[TASK INPUTS]

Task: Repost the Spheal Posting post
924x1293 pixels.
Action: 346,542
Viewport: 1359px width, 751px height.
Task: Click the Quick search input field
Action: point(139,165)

[/TASK INPUTS]

● AIM OF THE EXERCISE
What is needed here is an exact copy of all the entries.

● ANSWER FOR THE TASK
Task: Repost the Spheal Posting post
924x1293 pixels.
Action: 346,542
Viewport: 1359px width, 751px height.
Task: Click the Quick search input field
Action: point(139,165)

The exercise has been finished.